As exportações brasileiras de suco de laranja concentrado para a União Europeia apresentaram uma recuperação significativa em janeiro de 2026, após um período de desempenho mais fraco durante a maior parte da safra 2025/26. Segundo análise do Centro de Estudos Avançados em Economia Aplicada (Cepea/Esalq) da USP de Piracicaba, os embarques para o bloco europeu, principal destino da commodity, totalizaram 50,3 mil toneladas no primeiro mês do ano.

Esse volume representa um aumento de 55% em relação a janeiro de 2025 e é o maior registro mensal da atual temporada, sinalizando um reaquecimento da demanda internacional que era aguardado pelo setor exportador. Apesar dessa alta pontual, no acumulado da safra (de julho de 2025 a janeiro de 2026), as exportações totais de suco de laranja concentrado (66° brix) para todos os destinos somam 495 mil toneladas, uma queda de 4,6% na comparação com o mesmo período da temporada anterior.

Mercado Interno e Impacto das Chuvas

No mercado doméstico, a indústria se aproxima do encerramento da moagem da safra, com poucas aquisições no mercado à vista (spot). As chuvas intensas que atingiram o interior paulista em janeiro, no entanto, trouxeram novos desafios. O excesso de umidade aumentou a incidência de podridões e fungos nos pomares, o que pode resultar em perda de parte da produção destinada à indústria e na chegada ao mercado de frutas com padrão de qualidade inferior.

Esse cenário exerce pressão sobre os preços. As cotações da laranja-pera para mesa, por exemplo, já apresentaram leve queda na segunda quinzena de janeiro, passando de R$ 43 para R$ 41 pela caixa de 40 kg. Cidades como Limeira e Piracicaba registraram volumes significativos de chuva em curtos períodos, com impactos esperados especialmente para a fruta in natura.

Combate ao Greening Recebe Novo Impulso

Paralelamente, o setor citrícola ganhou um novo aliado no combate ao greening, sua principal praga. Foi formalizado o convênio para a criação do Centro de Pesquisa Aplicada (CPA) em Inovação e Sustentabilidade da Citricultura (CPA Citros), uma parceria público-privada que prevê a aplicação de R$ 90 milhões em cinco anos para pesquisa, transferência de tecnologia e educação.

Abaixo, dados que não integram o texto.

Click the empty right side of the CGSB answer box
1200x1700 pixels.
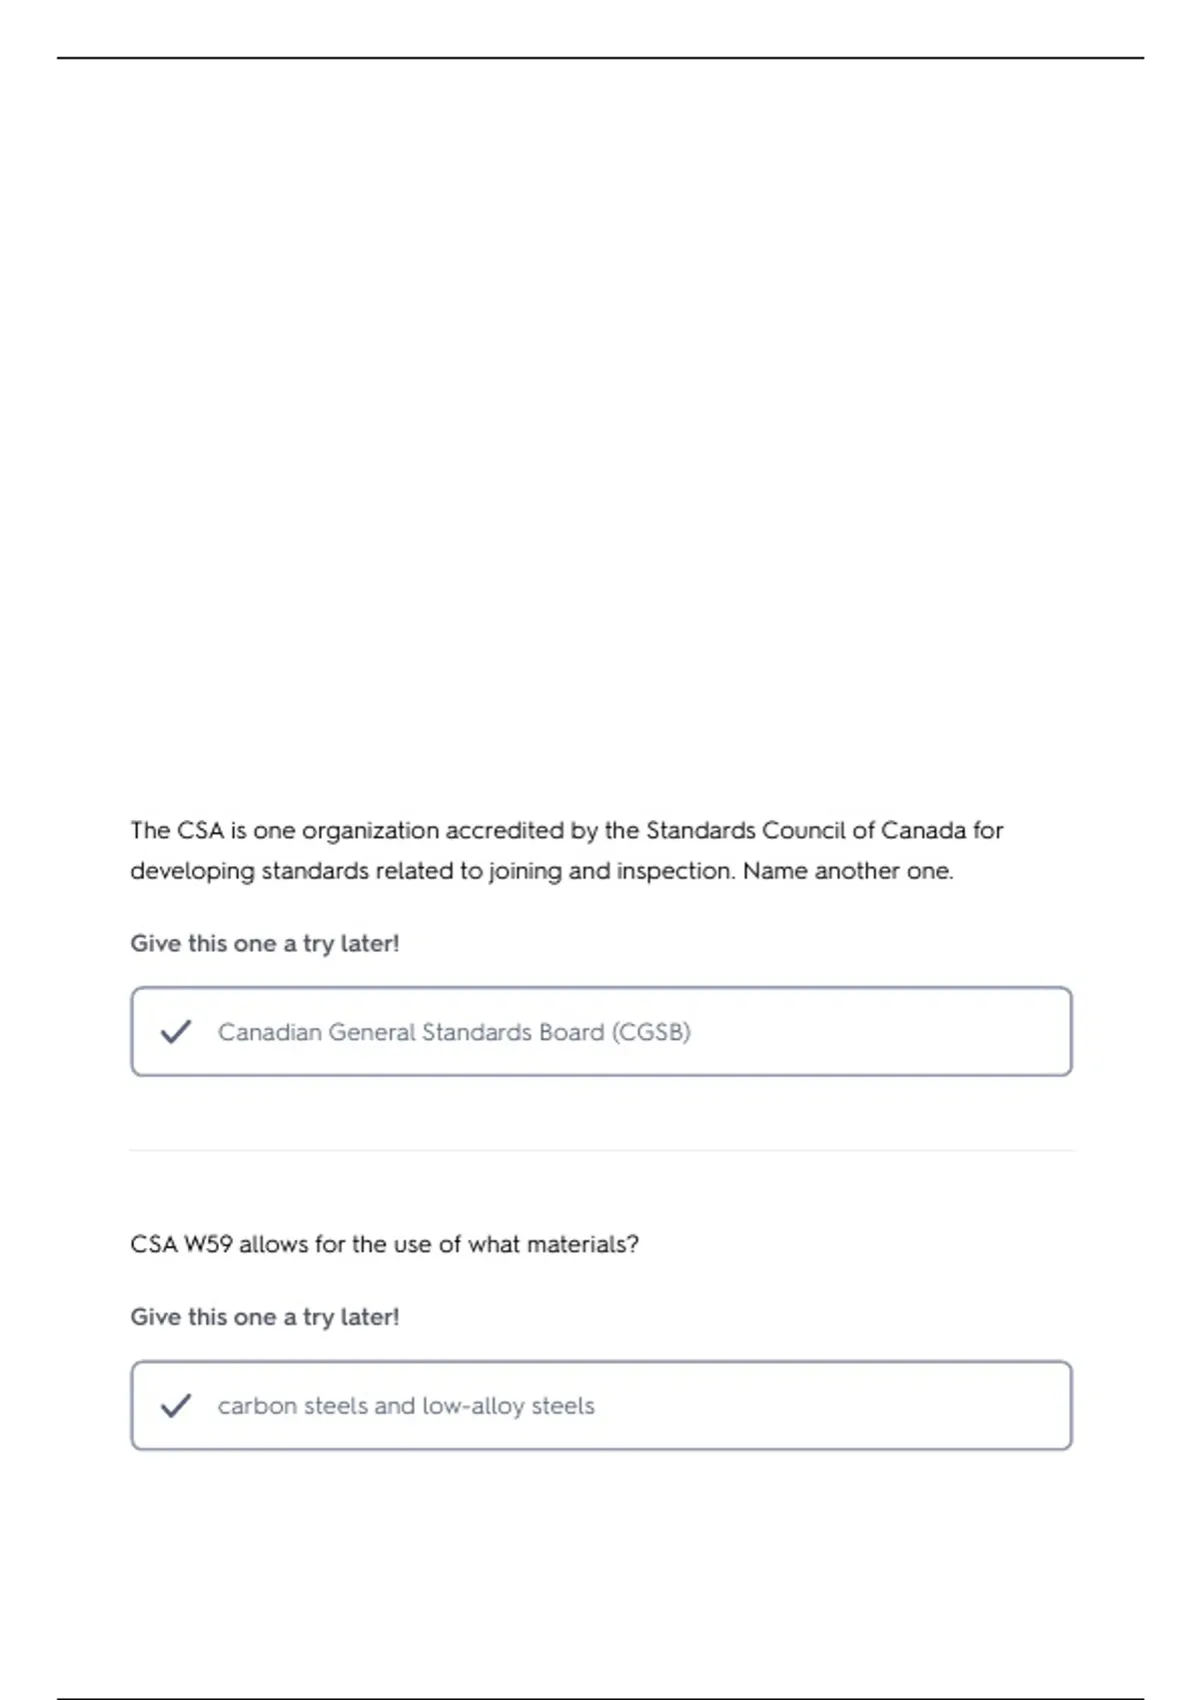point(880,1032)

O acordo reúne 19 instituições e 76 departamentos científicos de sete países, incluindo Brasil, Estados Unidos e nações europeias, com sede virtual na Esalq/USP em Piracicaba. O greening, doença bacteriana transmitida pela cigarrinha Diaphorina citri, causa grandes prejuízos e tem alta incidência em regiões como Limeira, onde atingiu 79,38% dos pomares em 2024.